Each assembly approach has pluses and minuses. Regardless of the assembly method all assemblies are subject to some common issues:

• contamination: All assemblies should be screened for foreign and vector sequences. The source of these foreign sequences can range from bacterial genome contamination (due to propogating clones in bacteria) to contamination from other projects being sequenced at a particular sequencing center.
• component mis-assemblies: Repeated sequences within genomes can confound assembly algorithms and lead to contig level mis-assemblies (either within a clone sequence or within a WGS contig).
• path level mis-assemblies: Repeated sequences within a genome can also produce problems with higher level ordering. Repeated units can make it seem that two clones that are not adjacent overlap. In the case of WGA, such repeats often lead to collapse of the genome at that point, producing very little sequence representation for that locus.
• large-scale duplication: Many mammalian genomes have large regions (>1 Kb) that have significant homology (>90%) to other regions within the genome. Whe the degree of similarity is significant these regions can lead to errors in the assembly.
• genome polymorphism: Most genomes exhibit some degree of polymorphism. When there is a high level of polymorphism assembly can be confounded. Typically this can lead to either haplotype expansion, in which both alleles are represented in the assembly as separate loci, or one haplotype will be represented in the assembled portion of the genome and the alternate haplotype will be part of an unplaced contig typically with no known relationship to the other haplotype.

References:
Istrail S. et al. Whole-genome shotgun assembly and comparison of human genome assemblies. Proc Natl Acad Sci USA. 2004 Feb 17;101(7):1916-21.
Eichler EE. Widening the spectrum of human genetic variation. Nat Genet. 2006 Jan;38(1); 9-11.

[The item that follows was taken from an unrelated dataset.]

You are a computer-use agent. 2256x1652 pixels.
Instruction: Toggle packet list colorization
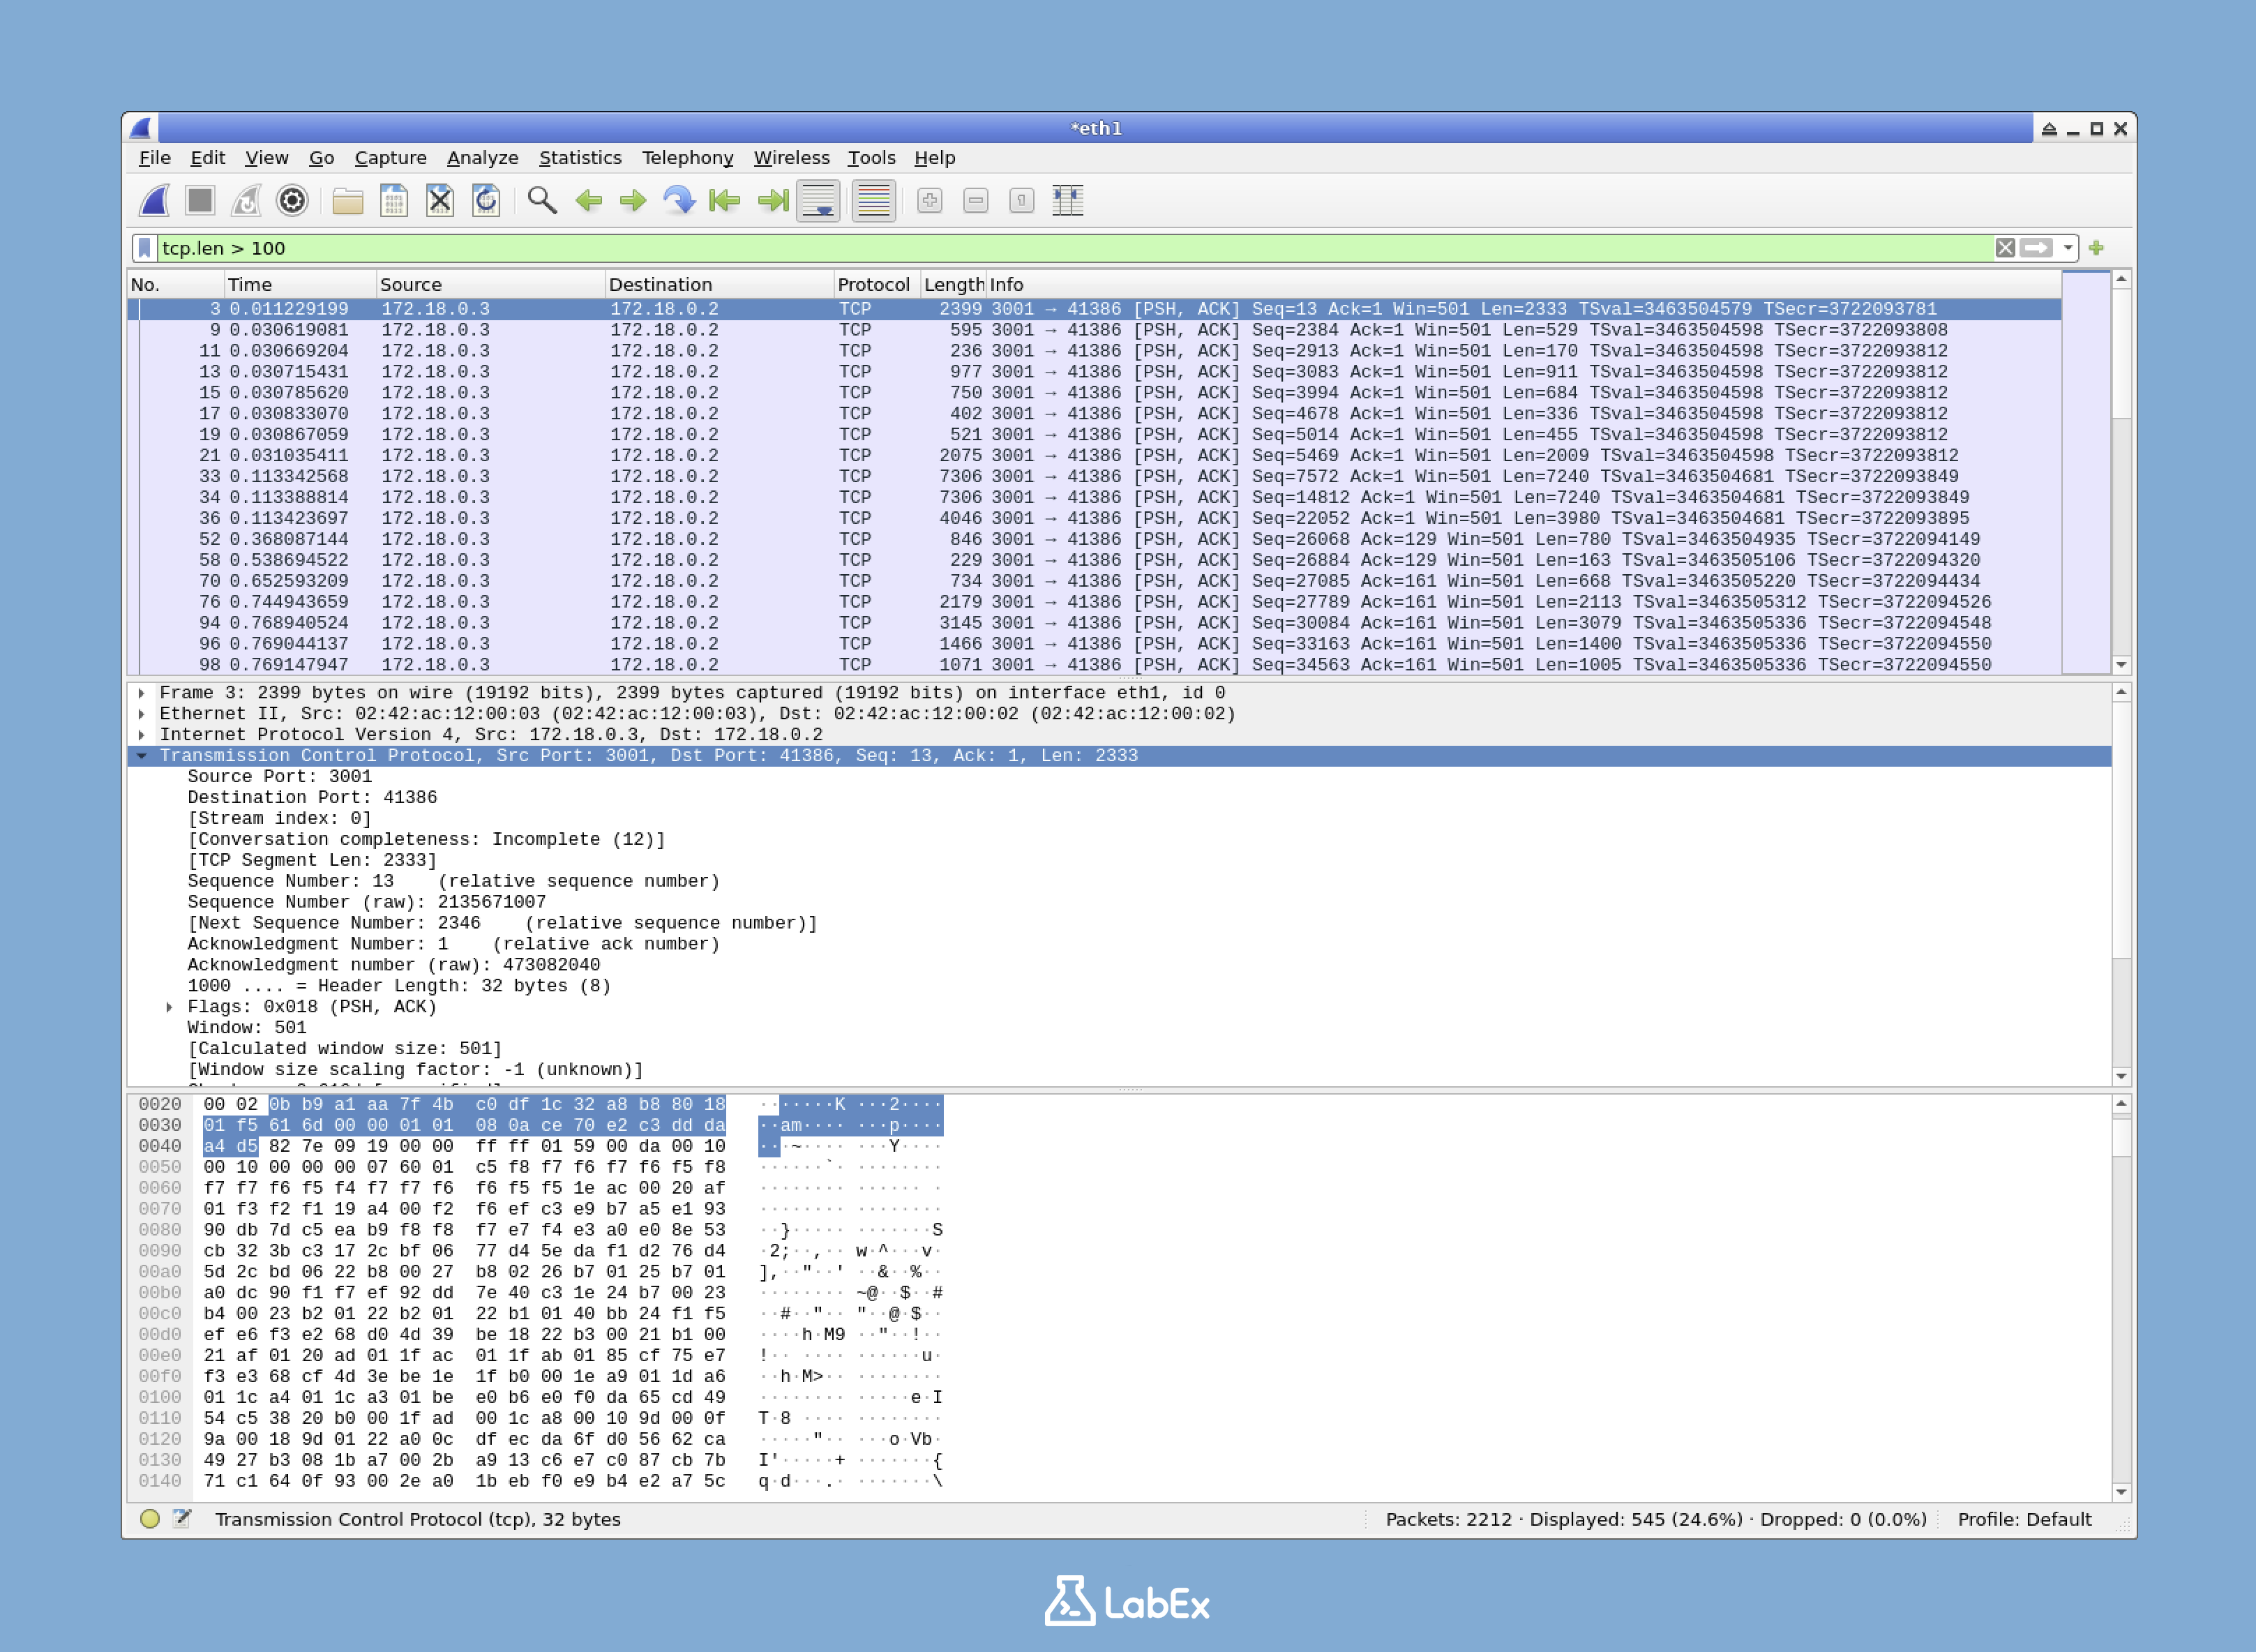click(871, 200)
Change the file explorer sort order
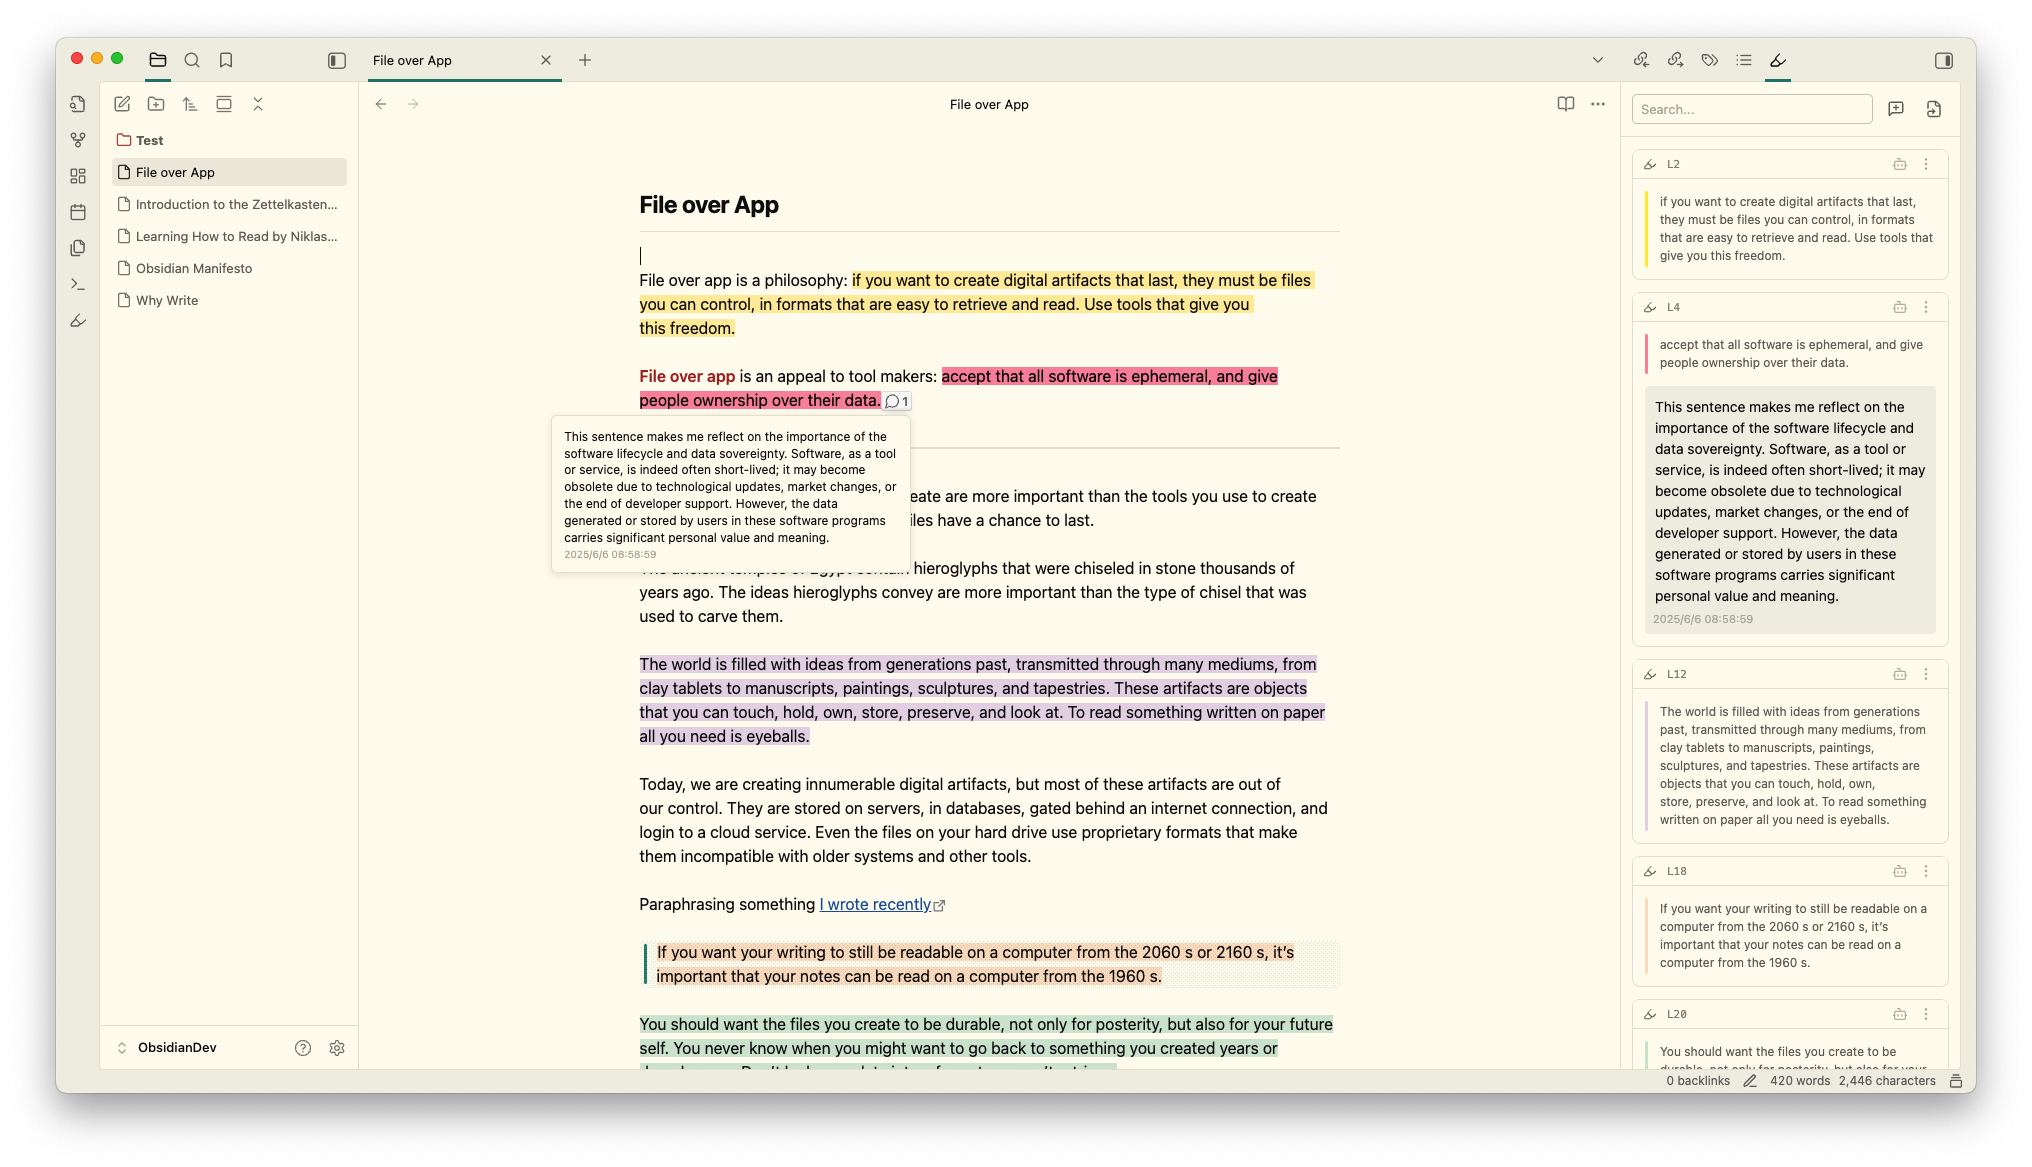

VI. NCBI Genome Processing

Two genomes (human and mouse) are produced at NCBI in collaboration with International consortiums (the Internation Human Genome Sequencing Consortium and the Mouse Genome Sequencing Consortium). For all other genomes the reference assembly is produced by an outside entity and submitted to GenBank.

In order to provide genome annotation, NCBI must produce a Reference Sequence (RefSeq) representation of the genome assembly. While NCBI endeavors to represent the submitted genome faithfully, there is no guarantee that the RefSeq version will be exactly like the submitted version. The differences typically center around potentially contaminated regions.

In addition, NCBI will often provide alternate genome representations for a given organism if such assemblies are available. These assemblies can be complete or partial assemblies.